Three Hundred Rabbis Submit Petition to Washington on Rescue of Jews from Europe

Four of a delegation of 300 rabbis called at the white House today and left a petition urging that Jewish refugees be admitted to the United Nations, neutral countries and Palestine and that a special inter-governmental agency be created to deal with the problem.

More than 100 of the rabbis were from New York. The others came from Chicago, Los Angeles, Detroit, Baltimore, Philadelphia, Columbus and other cities. Rabbis Israel Rosenberg, Wolf Gold and B.L. Levinthal of the Union of Orthodox Rabbis of the United States, and Solomon N. Friedman of the Union of Grand Rabbis, were received by Marvin McIntyre, one of the President’s secretaries. The visit was sponsored by the Emergency Committee to save the Jewish people of Europe.

Earlier, Vice-President Henry A. Wallace and a score of congressmen greeted the delegation on the capital steps.
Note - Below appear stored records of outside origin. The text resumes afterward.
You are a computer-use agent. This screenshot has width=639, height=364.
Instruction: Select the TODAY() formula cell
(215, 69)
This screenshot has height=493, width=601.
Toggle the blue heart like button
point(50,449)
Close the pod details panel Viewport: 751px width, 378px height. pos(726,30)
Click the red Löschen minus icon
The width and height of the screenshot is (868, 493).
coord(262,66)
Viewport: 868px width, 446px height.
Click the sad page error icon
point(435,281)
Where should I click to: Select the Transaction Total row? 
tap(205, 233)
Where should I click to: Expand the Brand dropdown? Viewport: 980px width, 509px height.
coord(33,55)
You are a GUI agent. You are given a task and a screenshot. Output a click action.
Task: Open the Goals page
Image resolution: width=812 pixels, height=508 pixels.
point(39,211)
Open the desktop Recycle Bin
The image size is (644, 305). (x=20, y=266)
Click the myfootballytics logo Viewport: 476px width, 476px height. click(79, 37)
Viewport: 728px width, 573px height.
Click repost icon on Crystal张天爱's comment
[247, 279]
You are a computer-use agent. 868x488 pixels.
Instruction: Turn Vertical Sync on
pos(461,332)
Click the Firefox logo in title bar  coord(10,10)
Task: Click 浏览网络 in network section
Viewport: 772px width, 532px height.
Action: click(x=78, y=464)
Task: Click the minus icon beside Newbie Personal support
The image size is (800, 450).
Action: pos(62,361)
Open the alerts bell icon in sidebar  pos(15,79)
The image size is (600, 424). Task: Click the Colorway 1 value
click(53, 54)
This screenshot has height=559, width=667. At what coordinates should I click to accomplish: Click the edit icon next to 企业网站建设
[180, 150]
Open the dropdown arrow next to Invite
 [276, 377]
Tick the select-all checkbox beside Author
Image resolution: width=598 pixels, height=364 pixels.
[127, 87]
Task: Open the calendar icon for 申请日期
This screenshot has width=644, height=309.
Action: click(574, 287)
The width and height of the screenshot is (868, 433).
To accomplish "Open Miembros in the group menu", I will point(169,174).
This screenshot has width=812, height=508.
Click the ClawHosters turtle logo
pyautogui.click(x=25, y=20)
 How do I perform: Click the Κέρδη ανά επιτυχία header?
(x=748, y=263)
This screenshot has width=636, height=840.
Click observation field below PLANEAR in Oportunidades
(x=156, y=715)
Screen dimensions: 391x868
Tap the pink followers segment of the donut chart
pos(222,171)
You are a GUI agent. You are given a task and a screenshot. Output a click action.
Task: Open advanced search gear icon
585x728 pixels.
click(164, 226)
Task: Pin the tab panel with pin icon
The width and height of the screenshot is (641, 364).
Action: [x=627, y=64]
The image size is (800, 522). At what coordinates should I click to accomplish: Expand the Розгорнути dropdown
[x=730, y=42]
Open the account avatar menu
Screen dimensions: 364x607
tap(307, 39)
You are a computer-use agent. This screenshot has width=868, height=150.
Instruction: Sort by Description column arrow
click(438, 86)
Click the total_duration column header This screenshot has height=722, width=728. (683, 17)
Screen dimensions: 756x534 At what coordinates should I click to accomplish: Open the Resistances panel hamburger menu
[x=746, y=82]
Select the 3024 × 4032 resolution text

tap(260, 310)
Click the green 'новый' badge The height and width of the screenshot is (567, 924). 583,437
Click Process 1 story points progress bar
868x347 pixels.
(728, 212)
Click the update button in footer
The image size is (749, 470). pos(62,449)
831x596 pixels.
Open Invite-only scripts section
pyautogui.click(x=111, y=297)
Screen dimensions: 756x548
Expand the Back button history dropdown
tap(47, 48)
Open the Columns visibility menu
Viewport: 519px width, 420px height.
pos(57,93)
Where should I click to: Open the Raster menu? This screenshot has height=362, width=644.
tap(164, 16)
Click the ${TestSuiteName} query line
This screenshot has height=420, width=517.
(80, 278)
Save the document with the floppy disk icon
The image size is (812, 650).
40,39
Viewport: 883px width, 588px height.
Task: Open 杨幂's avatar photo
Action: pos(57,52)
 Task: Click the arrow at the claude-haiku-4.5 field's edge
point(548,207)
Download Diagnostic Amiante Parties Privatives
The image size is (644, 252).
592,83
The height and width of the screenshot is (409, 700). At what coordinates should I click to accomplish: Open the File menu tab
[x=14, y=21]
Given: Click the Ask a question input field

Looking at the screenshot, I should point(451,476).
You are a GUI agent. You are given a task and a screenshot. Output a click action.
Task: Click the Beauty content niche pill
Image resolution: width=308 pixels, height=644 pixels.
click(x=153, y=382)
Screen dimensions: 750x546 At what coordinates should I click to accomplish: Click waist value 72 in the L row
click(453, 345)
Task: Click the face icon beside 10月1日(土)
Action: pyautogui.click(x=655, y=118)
The petition was read in Hebrew by Rabbi Eliezer Silver, co-president of the Union of Orthodox Rabbis, and in English by Rabbi Aaron Burack of New York. Among the congressmen who welcomed the Rabbis were speaker Sam Rayburn of the House of Representatives, and Senators Alben W. Barkley and Charles L. McNary, majority and minority leaders of the upper house. The rabbis then went to the Lincoln Memorial. On the steps. Rabbi Isaac Horowitz led a memorial prayer for the dead of Europe. The group joined in prayer for the President and the United Nations. They then sang the Star Spangled Banner in Hebrew.

Earlier in the day, Bishop James Cannon, Jr. of the Methodist Church, calls at a press conference for “something more than soft, sweet words,” to help the persecuted Jews of Europe. At the same time, a call to set aside Sunday, October 10, as a Day of Prayer in Christian churches for Jews of the world, was issued by the Right Reverend Henry St. George Tucker, presiding bishop of the Protestant Episcopal Church, the Rt. Rev. Francis J. McConnell, resident bishop of the Methodist Church, and the Rev. Dr. Henry Sloane Coffin, moderator of the Presbyterian Church.